*** Opening Given data ***

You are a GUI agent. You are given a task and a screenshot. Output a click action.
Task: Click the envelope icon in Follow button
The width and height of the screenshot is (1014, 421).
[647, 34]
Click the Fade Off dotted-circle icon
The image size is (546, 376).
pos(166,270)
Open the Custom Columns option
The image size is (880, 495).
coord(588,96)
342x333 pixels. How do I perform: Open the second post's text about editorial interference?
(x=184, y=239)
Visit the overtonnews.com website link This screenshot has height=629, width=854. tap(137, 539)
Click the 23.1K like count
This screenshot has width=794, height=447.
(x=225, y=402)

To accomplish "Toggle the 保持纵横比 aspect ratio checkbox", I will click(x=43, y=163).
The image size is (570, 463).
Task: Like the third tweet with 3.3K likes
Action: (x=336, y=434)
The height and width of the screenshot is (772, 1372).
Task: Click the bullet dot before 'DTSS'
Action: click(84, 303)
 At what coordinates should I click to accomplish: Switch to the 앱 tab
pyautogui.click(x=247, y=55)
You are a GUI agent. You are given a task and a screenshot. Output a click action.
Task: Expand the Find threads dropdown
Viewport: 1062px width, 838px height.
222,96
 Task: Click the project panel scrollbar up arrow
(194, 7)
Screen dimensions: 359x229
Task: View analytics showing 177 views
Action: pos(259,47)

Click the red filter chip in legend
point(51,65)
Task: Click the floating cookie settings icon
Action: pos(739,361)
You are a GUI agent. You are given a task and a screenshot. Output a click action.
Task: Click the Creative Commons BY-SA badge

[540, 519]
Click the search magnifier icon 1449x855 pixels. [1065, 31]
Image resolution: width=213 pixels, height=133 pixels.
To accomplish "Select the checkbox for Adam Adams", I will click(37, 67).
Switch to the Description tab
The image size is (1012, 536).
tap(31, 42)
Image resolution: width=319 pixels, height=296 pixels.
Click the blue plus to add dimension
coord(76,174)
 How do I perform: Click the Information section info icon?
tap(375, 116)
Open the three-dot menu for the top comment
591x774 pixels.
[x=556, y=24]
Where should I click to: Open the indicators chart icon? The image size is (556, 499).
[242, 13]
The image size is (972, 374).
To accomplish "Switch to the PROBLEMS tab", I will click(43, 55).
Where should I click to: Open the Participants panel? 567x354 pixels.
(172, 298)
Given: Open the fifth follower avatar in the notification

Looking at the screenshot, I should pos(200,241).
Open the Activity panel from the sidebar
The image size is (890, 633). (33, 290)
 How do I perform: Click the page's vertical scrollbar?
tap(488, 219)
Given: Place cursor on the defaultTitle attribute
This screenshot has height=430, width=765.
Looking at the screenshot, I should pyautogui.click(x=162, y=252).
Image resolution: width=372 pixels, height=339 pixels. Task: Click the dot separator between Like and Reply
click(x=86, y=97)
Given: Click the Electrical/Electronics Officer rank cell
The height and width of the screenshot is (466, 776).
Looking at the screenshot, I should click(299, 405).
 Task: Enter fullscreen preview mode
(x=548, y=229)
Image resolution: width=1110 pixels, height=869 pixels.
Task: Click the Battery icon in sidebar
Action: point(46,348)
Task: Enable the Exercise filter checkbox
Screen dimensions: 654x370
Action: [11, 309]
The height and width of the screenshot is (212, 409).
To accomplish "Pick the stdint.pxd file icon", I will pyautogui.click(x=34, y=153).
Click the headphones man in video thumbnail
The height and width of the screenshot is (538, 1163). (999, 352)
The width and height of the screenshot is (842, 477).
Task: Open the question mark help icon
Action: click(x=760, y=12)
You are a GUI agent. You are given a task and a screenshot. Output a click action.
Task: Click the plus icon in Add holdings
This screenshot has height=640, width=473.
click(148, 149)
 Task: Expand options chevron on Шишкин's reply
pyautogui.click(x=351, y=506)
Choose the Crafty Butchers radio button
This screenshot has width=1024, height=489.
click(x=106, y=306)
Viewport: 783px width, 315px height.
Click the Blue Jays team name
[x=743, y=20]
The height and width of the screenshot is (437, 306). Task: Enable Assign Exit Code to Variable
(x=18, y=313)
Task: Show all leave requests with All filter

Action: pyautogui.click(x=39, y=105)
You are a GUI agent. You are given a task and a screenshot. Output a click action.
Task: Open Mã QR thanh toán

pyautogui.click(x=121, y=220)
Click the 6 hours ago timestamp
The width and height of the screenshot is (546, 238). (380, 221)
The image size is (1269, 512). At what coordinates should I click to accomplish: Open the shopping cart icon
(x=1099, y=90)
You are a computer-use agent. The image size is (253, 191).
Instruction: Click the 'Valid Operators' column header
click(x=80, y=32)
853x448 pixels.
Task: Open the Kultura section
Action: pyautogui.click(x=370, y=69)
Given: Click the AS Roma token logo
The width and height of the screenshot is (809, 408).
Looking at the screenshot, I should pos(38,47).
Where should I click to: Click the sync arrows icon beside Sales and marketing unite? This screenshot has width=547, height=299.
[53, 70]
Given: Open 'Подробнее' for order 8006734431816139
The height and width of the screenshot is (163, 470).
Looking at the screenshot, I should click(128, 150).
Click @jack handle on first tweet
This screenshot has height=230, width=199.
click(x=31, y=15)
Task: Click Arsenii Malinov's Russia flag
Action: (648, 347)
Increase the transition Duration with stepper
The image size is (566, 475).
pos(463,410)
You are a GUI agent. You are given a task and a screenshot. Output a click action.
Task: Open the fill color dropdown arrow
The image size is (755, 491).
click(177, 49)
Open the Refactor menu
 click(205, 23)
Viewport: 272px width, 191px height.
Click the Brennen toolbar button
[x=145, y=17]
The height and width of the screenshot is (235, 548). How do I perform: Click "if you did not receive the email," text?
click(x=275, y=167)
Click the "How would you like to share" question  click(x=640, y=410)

*** Closing Given data ***

» **Task item**:
Considering only the data above, return the lines in which "dropdown" occurs.

» **Written reply**:
Task: Expand the Find threads dropdown
Task: Open the fill color dropdown arrow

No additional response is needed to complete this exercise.